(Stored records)
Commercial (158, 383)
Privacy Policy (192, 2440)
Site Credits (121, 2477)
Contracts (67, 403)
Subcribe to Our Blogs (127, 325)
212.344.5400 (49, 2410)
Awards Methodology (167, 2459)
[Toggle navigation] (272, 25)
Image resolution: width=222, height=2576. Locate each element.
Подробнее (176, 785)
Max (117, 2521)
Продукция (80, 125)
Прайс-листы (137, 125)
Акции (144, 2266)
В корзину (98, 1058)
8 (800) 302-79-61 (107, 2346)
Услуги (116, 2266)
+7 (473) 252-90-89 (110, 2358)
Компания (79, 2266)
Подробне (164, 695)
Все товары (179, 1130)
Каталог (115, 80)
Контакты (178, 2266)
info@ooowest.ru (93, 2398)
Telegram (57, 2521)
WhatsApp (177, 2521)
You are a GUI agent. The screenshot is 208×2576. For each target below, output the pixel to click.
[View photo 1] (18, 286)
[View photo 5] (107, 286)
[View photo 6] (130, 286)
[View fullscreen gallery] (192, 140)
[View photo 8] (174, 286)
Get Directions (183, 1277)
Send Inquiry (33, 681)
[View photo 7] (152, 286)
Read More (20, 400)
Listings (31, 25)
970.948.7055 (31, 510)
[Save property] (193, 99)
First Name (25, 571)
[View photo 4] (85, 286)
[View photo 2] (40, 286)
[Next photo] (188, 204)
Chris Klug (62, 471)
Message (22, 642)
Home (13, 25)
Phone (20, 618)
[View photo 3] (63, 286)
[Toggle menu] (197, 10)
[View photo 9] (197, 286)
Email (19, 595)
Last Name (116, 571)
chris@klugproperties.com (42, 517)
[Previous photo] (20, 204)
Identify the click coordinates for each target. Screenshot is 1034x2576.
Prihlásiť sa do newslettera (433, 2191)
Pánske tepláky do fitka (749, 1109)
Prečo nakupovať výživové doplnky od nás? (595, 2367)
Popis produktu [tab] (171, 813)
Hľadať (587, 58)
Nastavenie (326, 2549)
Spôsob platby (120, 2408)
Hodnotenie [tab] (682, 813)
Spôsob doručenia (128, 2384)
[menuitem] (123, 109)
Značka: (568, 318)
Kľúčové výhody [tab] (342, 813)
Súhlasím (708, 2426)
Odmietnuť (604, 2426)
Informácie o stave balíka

**Exercise description:** Copy out the records above without altering anything.

**Reply:**
Commercial (158, 383)
Privacy Policy (192, 2440)
Site Credits (121, 2477)
Contracts (67, 403)
Subcribe to Our Blogs (127, 325)
212.344.5400 (49, 2410)
Awards Methodology (167, 2459)
[Toggle navigation] (272, 25)
Image resolution: width=222, height=2576. Locate each element.
Подробнее (176, 785)
Max (117, 2521)
Продукция (80, 125)
Прайс-листы (137, 125)
Акции (144, 2266)
В корзину (98, 1058)
8 (800) 302-79-61 (107, 2346)
Услуги (116, 2266)
+7 (473) 252-90-89 (110, 2358)
Компания (79, 2266)
Подробне (164, 695)
Все товары (179, 1130)
Каталог (115, 80)
Контакты (178, 2266)
info@ooowest.ru (93, 2398)
Telegram (57, 2521)
WhatsApp (177, 2521)
You are a GUI agent. The screenshot is 208×2576. For each target below, output the pixel to click.
[View photo 1] (18, 286)
[View photo 5] (107, 286)
[View photo 6] (130, 286)
[View fullscreen gallery] (192, 140)
[View photo 8] (174, 286)
Get Directions (183, 1277)
Send Inquiry (33, 681)
[View photo 7] (152, 286)
Read More (20, 400)
Listings (31, 25)
970.948.7055 (31, 510)
[Save property] (193, 99)
First Name (25, 571)
[View photo 4] (85, 286)
[View photo 2] (40, 286)
[Next photo] (188, 204)
Chris Klug (62, 471)
Message (22, 642)
Home (13, 25)
Phone (20, 618)
[View photo 3] (63, 286)
[Toggle menu] (197, 10)
[View photo 9] (197, 286)
Email (19, 595)
Last Name (116, 571)
chris@klugproperties.com (42, 517)
[Previous photo] (20, 204)
Identify the click coordinates for each target. Screenshot is 1034x2576.
Prihlásiť sa do newslettera (433, 2191)
Pánske tepláky do fitka (749, 1109)
Prečo nakupovať výživové doplnky od nás? (595, 2367)
Popis produktu [tab] (171, 813)
Hľadať (587, 58)
Nastavenie (326, 2549)
Spôsob platby (120, 2408)
Hodnotenie [tab] (682, 813)
Spôsob doručenia (128, 2384)
[menuitem] (123, 109)
Značka: (568, 318)
Kľúčové výhody [tab] (342, 813)
Súhlasím (708, 2426)
Odmietnuť (604, 2426)
Informácie o stave balíka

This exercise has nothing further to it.